No al filobus, ora si punta su mezzi elettrici

Quattro assi, Genova prepara la rivoluzione del trasporto pubblico. Campora: "Tra un mese le gare"

di Andrea Scuderi

marted́ 14 settembre 2021



GENOVA - “Non saranno filobus, ora possiamo dirlo con certezza: abbiamo una interlocuzione con il Ministero per individuare la tecnologia, ma sarà una tecnologia elettrica. Sono stati richiesti i mezzi con il sistema del flash charging, ma ci sono anche alternative”.

Matteo Campora, assessore alla mobilità conferma a Primocanale che la strada che ha scelto il Comune di Genova per il progetto dei ‘quattro assi’ destinato rivoluzionare il sistema di trasporto pubblico cittadino, è questa.
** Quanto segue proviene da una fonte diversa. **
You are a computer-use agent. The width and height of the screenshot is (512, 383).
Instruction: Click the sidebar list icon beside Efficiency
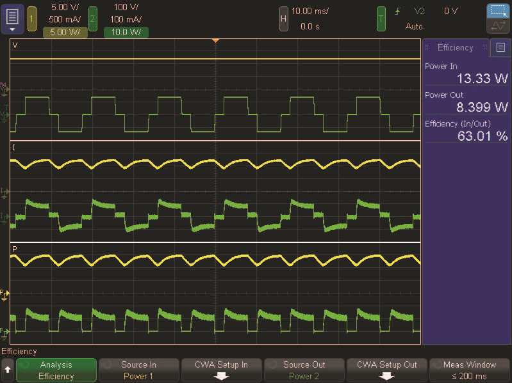click(x=500, y=47)
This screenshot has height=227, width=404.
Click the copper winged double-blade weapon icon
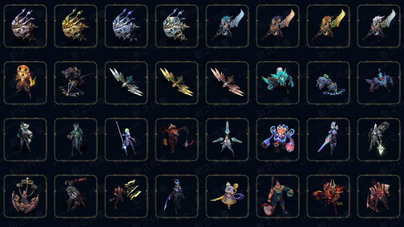227,83
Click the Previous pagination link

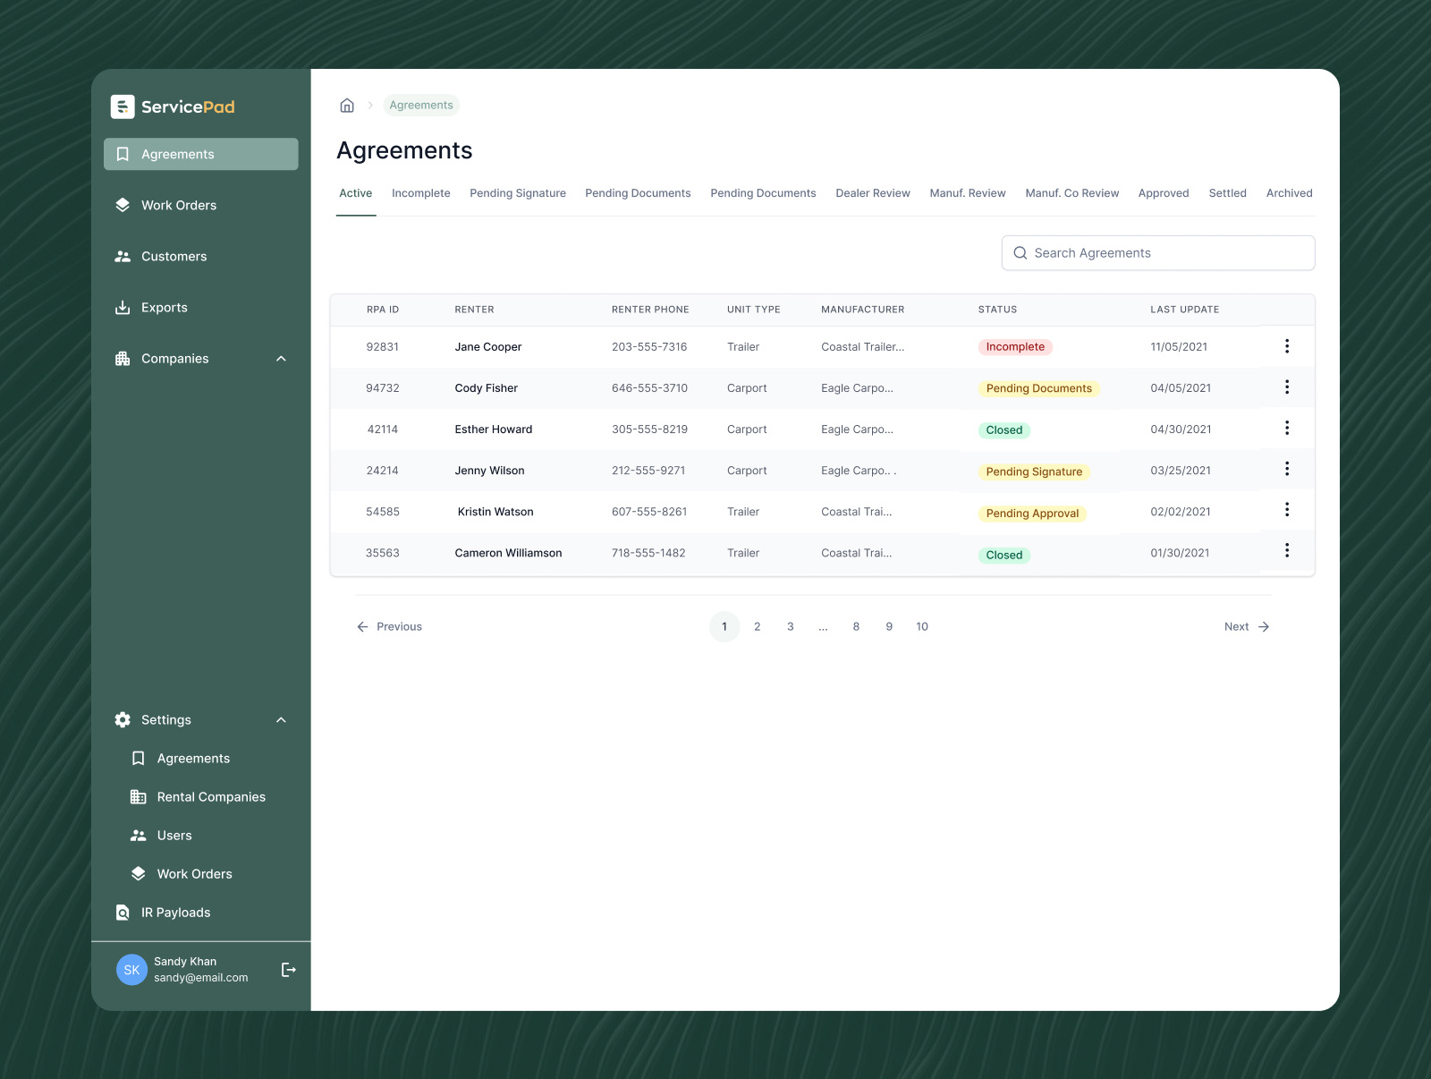coord(389,626)
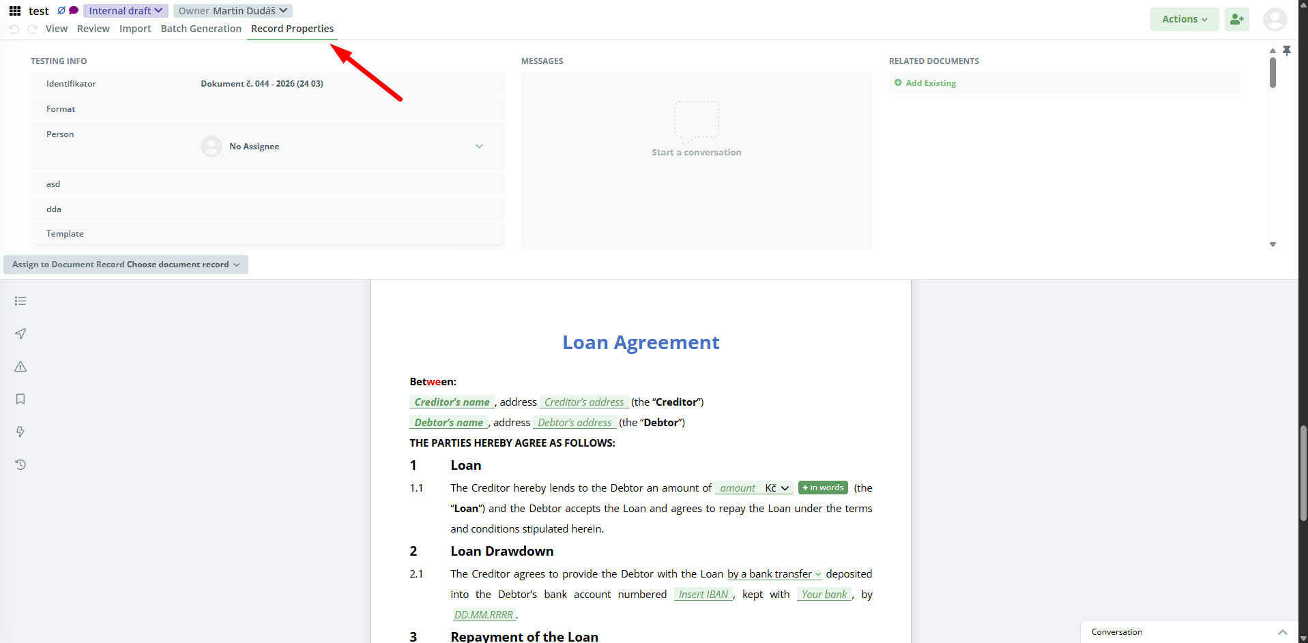Expand the Internal draft status dropdown
1308x643 pixels.
point(126,11)
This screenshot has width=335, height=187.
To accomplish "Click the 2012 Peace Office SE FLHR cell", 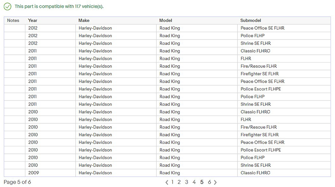I will click(x=262, y=28).
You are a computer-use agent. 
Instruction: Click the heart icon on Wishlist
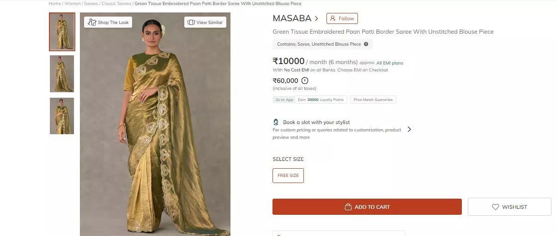(495, 207)
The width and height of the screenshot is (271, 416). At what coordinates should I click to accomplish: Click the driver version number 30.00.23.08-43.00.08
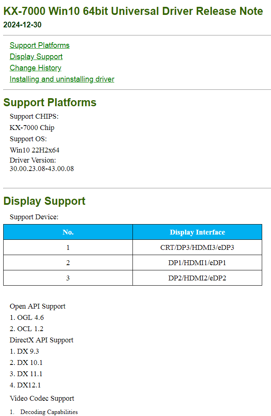coord(42,169)
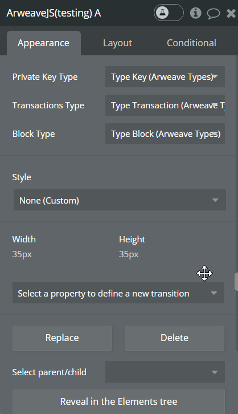Open the Select parent/child dropdown
Screen dimensions: 238x414
(x=165, y=372)
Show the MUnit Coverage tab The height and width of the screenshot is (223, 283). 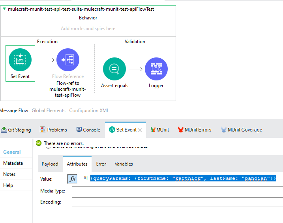tap(241, 130)
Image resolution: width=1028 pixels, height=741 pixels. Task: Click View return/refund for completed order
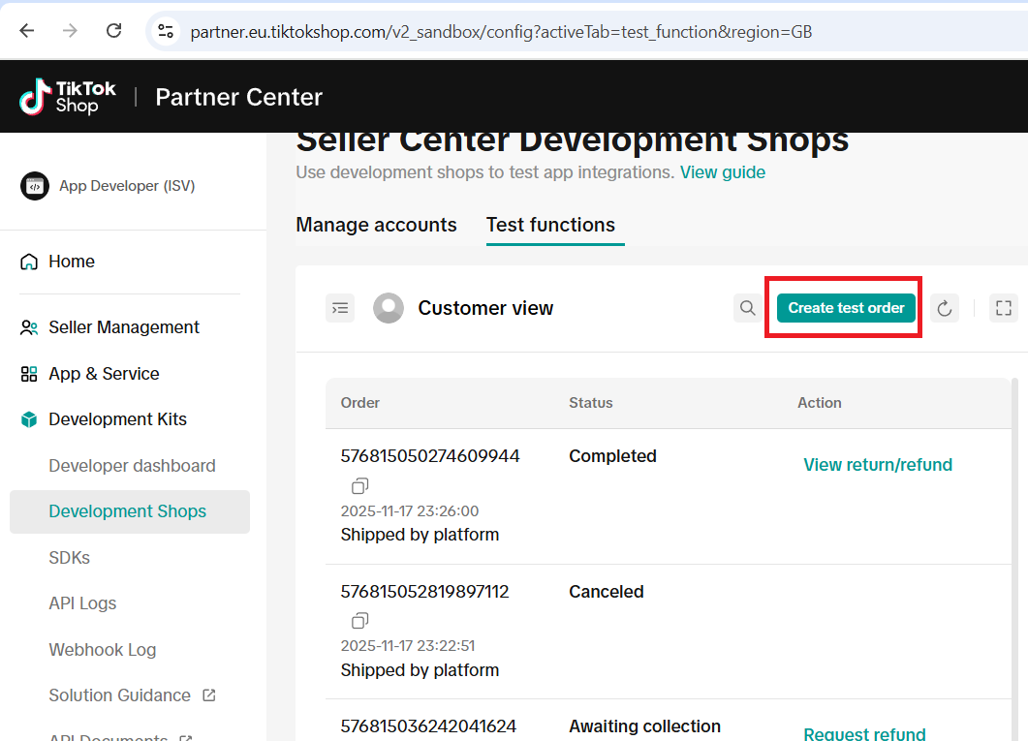[878, 465]
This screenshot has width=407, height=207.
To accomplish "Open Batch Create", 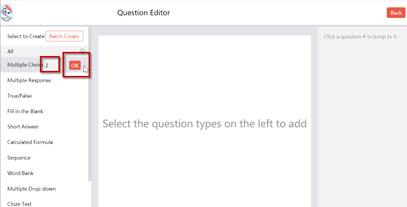I will pyautogui.click(x=64, y=36).
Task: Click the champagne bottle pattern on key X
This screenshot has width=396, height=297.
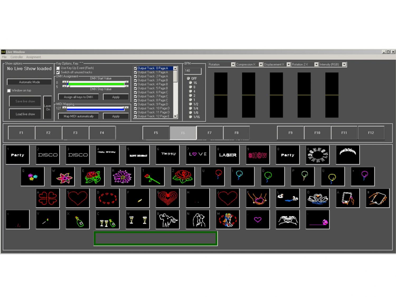Action: [78, 220]
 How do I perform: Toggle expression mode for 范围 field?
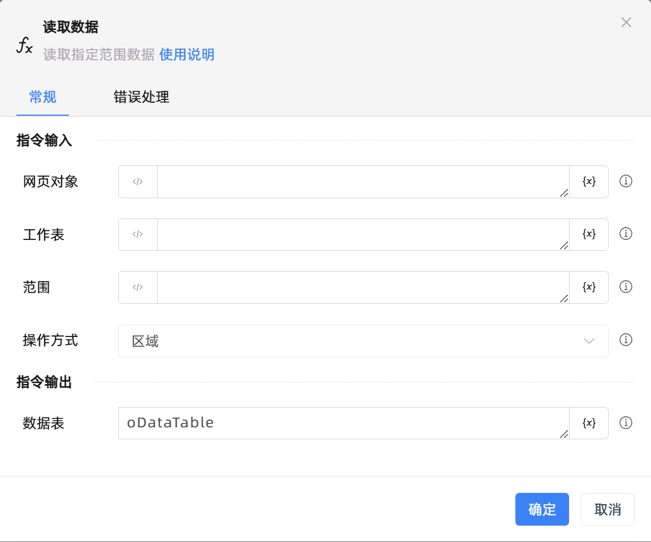[138, 287]
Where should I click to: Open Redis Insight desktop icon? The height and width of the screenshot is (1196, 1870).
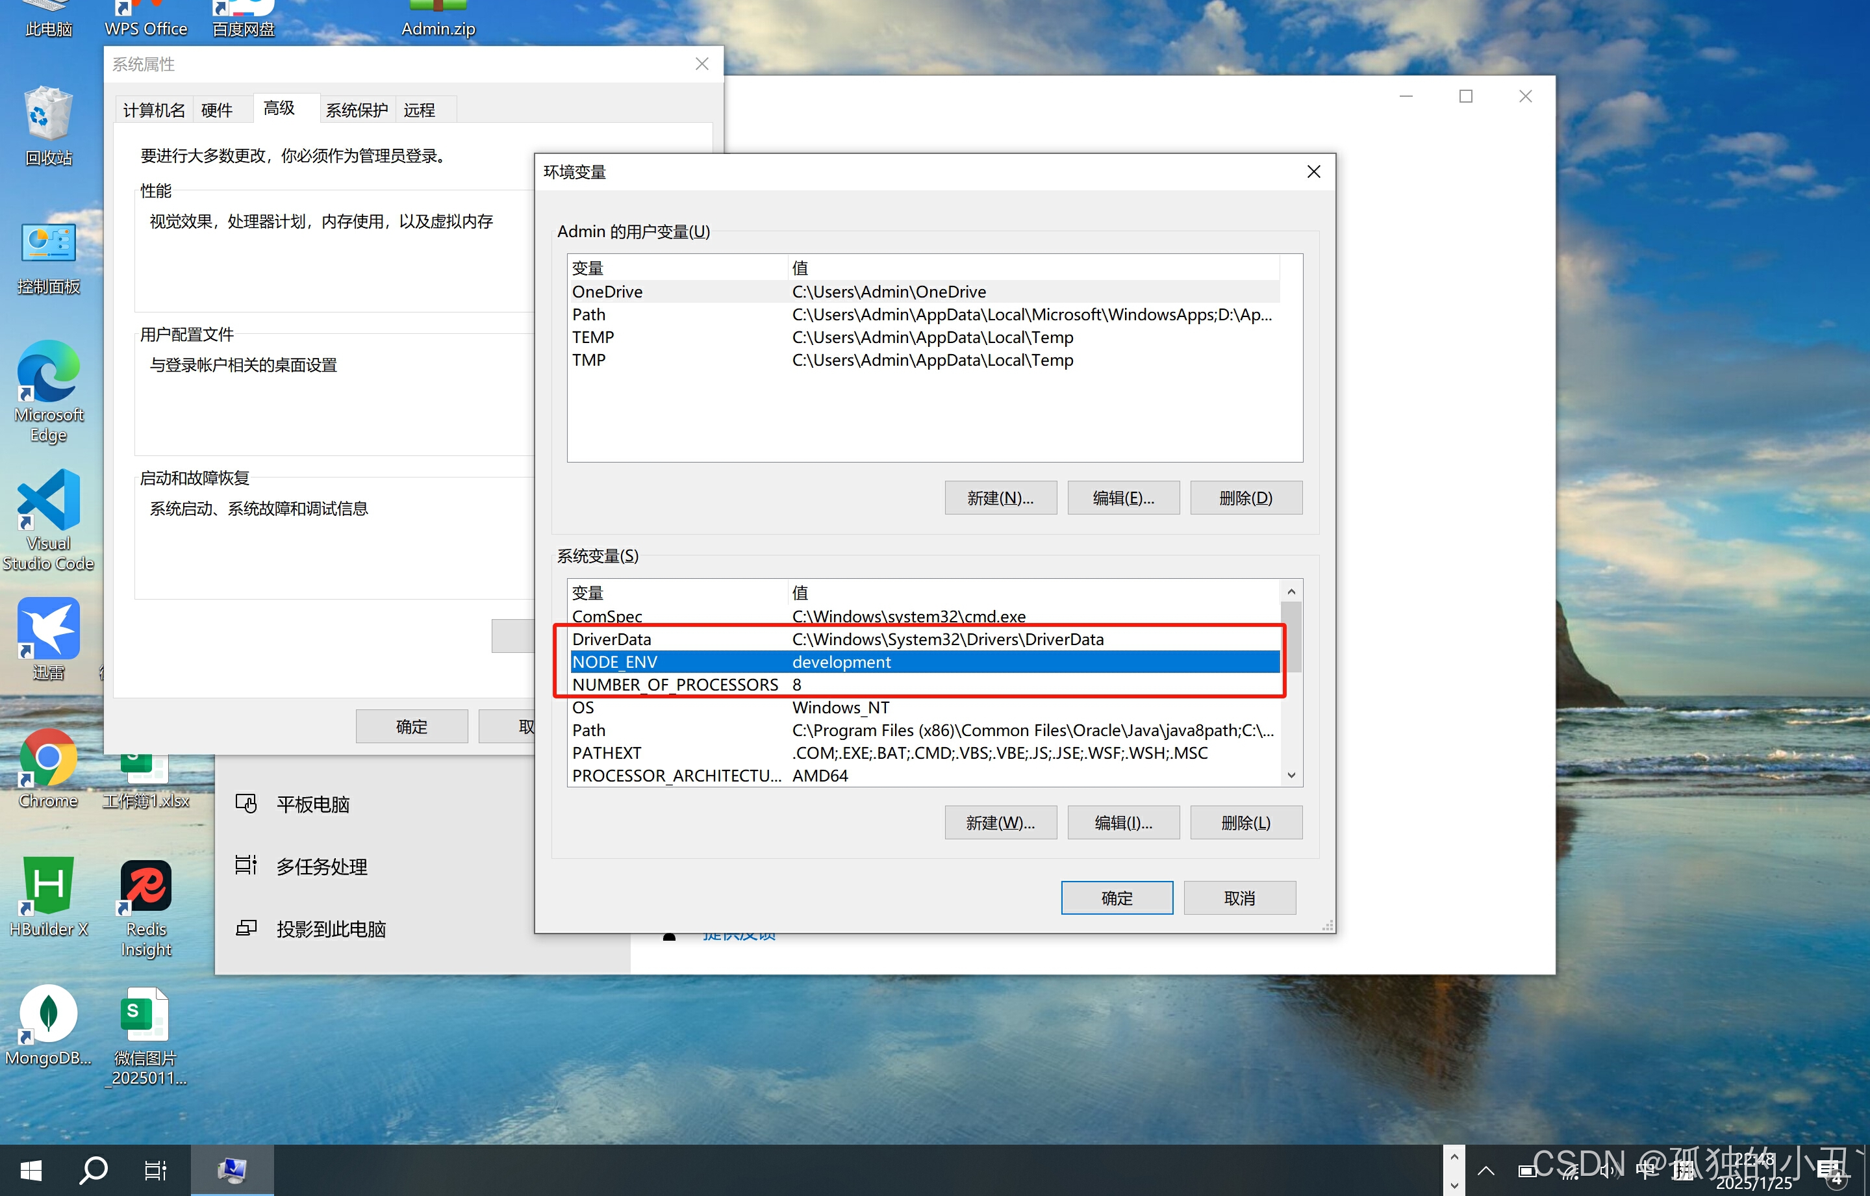(146, 886)
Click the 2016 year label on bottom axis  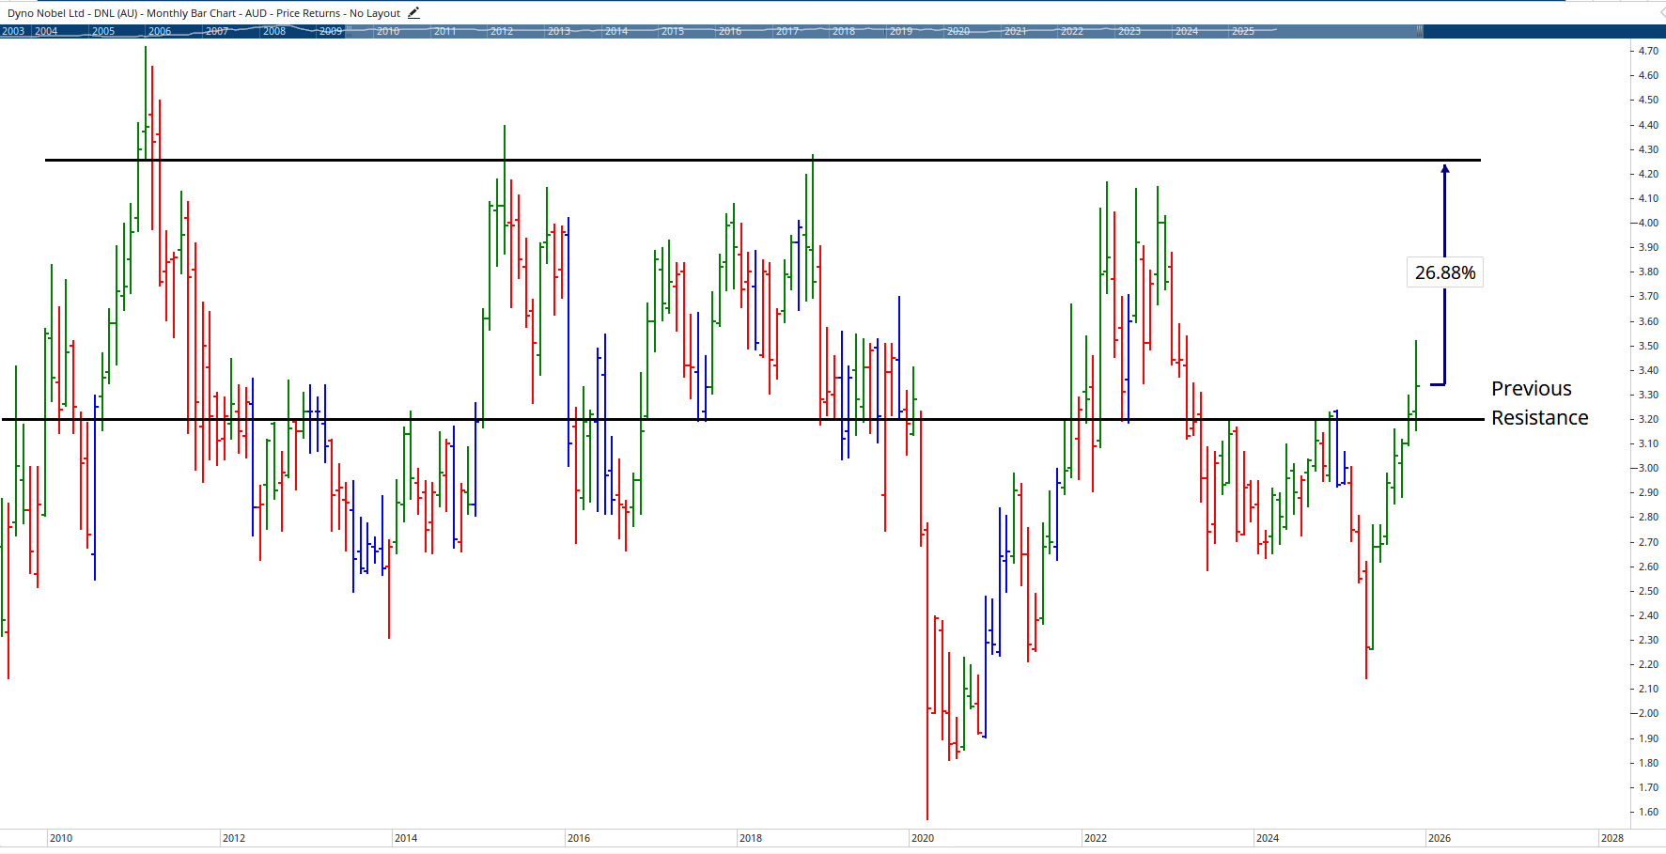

Il flash charging si basa sull’utilizzo di supercondensatori e consente di effettuare una ricarica di energia in pochi secondi durante le fermate. Il tempo di far salire e scendere i passeggeri e il mezzo si ricarica.

Il dialogo tra Genova e Roma è comunque aperto: esclusa la filovia che era stata individuata nel proposta originaria per ottenere i finanziamenti dal Governo, ora si cerca la tecnologia migliore. Ma non è questo l’unico nodo da sciogliere per quello che lo stesso Campora definisce “il più grande progetto mai realizzato per questo settore nella città di Genova”.

“E’ un progetto che è stato finanziato a fondo perduto dal Governo con 471 milioni di euro” spiega l’assessore alla mobilità ricordando i quattro assi di forza: l’asse di levante, quello di ponente, quello di centro e l’asse della Val Bisagno. “Ci sarà un nuovo sistema di trasporto elettrico, soprattutto con un rinnovamento della flotta e l’acquisto di 145 mezzi e la riqualificazione delle rimesse – aggiunge Campora - Verrà riqualificata e coperta la rimessa delle Gavette, verrà riqualificata la storica rimessa di Via Montaldo dove verrà fatto un parcheggio di interscambio, verrà realizzato un parcheggio di interscambio all’uscita di Nervi. E in questi giorni è stata individuata l’area dello Stadio Carlini per la realizzazione di una nuova rimessa”.

“Entro un mese partiremo con le gare: in attesa di individuare la tecnologia partiamo con la riqualificazione delle rimesse perché altrimenti gli autobus non troverebbero un alloggiamento. Da qui in avanti ci sarà la conclusione della progettazione definitiva, quindi si farà una fase di interlocuzione con i municipi e sui territori, per individuare modifiche o interventi da fare sulle singole linee. Può essere necessario apportare alcune modifiche”.